The Distell Group is reaping the benefits of a revised corporate strategy, making impressive headway at home and encouraging progress in Africa to deliver volume and value growth ahead of many of its global peers.

Amidst challenging global markets, the producer of wines, spirits, cider and other RTDs, rose its revenue year-on-year by 10.4% to R19.6 billion on a sales volume increase of 5.7% for the 12 months to 30 June 30 2015. The company’s biggest gains have been in the domestic market, where revenue increased by 11.8%, and sales volumes by 6.7%. 

We are extending our penetration of the domestic market and have implemented more rigorous pricing and promotion strategies across our brand portfolio,” explained Distell’s managing director, Richard Rushton. 

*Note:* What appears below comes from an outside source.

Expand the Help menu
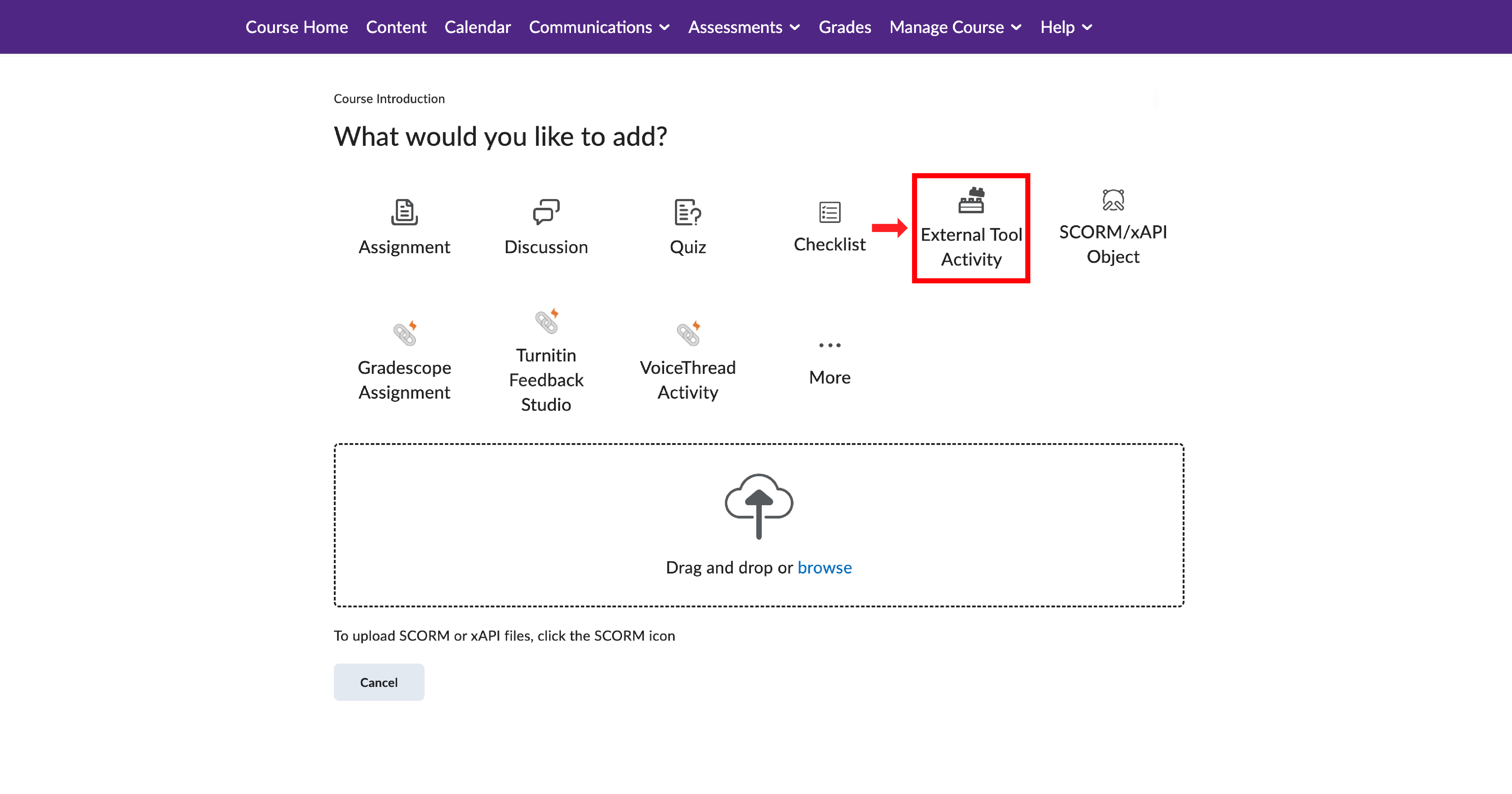The height and width of the screenshot is (794, 1512). [x=1065, y=26]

“These factors, coupled with the growth of our core wines and ready to drink brands, have assisted our performance at home. What we are developing in South Africa can now be selectively applied in other priority markets.” 

The company’s wines performed very well in the local market, ciders grew at a moderated pace and although spirits volumes were flat, revenue growth was good.

Sub-Saharan markets excluding South Africa produced revenue growth of 11.6%, with volumes up by 6.6%. The region contributed 51% to Distell’s foreign revenue. Noteworthy increases had come from Angola, Mozambique, Zambia and Kenya.  

A final dividend of 188 cents per share has been declared, representing a total dividend of 346 cents.